Hay Prison and the Mysterious Case of the Ouchy Foot

Hey friends, it’s Chubs again.

So… I’ve been thinking.

I must have committed some kind of crime. Not a big one. Just, like, minor mischief. Maybe I snuck one too many bites of Emmalynn’s sandwich when she wasn’t looking. Maybe I glared at Finnick too dramatically. I don’t know. But whatever it was, the punishment is clear:

I’ve been sentenced to Hay Prison.

Okay, okay, it’s not really prison. It’s the arena. But it’s a dry, dusty arena with no grass. No clover. No soft green nibbles waving in the breeze. Just hay. Good hay, don’t get me wrong—but still. Only hay.
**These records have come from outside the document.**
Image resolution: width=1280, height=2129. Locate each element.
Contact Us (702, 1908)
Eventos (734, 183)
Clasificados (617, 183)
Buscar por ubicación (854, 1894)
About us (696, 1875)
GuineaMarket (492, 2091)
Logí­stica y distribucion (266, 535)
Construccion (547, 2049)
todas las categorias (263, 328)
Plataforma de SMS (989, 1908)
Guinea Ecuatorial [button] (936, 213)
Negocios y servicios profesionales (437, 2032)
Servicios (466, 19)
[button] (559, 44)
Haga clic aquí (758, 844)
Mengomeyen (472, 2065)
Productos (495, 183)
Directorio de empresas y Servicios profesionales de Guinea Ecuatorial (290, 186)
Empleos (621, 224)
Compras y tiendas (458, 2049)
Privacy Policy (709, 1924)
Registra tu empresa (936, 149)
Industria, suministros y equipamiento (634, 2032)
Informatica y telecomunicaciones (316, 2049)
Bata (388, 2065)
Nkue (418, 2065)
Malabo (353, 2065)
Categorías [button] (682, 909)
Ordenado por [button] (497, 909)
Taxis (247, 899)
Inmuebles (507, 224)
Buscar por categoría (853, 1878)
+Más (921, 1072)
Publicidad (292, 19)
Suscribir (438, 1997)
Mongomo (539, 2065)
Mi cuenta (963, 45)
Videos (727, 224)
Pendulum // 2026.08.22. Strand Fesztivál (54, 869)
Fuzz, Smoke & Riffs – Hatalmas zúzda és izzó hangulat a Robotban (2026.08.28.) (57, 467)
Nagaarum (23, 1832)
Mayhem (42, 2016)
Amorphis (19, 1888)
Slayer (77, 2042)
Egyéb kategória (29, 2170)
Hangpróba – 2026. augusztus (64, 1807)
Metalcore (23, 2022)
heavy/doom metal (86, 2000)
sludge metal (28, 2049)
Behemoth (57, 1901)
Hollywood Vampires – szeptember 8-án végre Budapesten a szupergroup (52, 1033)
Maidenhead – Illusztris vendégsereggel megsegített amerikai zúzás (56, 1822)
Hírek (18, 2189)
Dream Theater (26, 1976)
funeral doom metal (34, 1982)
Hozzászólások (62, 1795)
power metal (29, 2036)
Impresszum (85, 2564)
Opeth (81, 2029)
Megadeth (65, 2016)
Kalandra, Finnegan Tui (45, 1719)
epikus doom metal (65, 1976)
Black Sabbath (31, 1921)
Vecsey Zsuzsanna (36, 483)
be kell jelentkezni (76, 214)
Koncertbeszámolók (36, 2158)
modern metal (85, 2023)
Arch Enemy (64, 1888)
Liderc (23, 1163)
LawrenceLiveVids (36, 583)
You see, my hoof started hurting again. My little girl says I have a “stone bruise,” which sounds cooler than it is. Basically, a sneaky little rock poked my foot the wrong way and made everything sore. She says summer makes me extra sensitive because the grass has more sugar in it, which apparently is bad for ponies like me.

So now, instead of running free across endless pasture like a majestic creature of strength and glory, I get… a fenced-in dirt patch.

I do get to go out in the early mornings. Just for a bit. They let me graze a small patch of grass while the sun is still sleepy and the sugar is low. I soak up every bite like it’s the last leaf on Earth. I try to savor it, but honestly, it’s hard not to inhale it.

Then, just as I’m getting into a rhythm—back to the dirt I go.

At first, I didn’t understand. I kept staring longingly at the pasture gate like it might open by sheer willpower. It didn’t. But then my little girl came with hay and said, “I know it’s not the same, Chubs, but it’ll keep your feet from hurting.”

And that? That helped.

Because I may love grass with my whole pony soul, but I love her more. And if eating hay for a while means no ouchy hooves and more trail rides later… I guess I’ll take it.

So here I am—slightly pouty, mostly okay, and chewing my way through yet another flake of hay. The good news? No trailer rides. The bad news? Finnick keeps bragging about how he still gets the big pasture. Whatever, Finnick.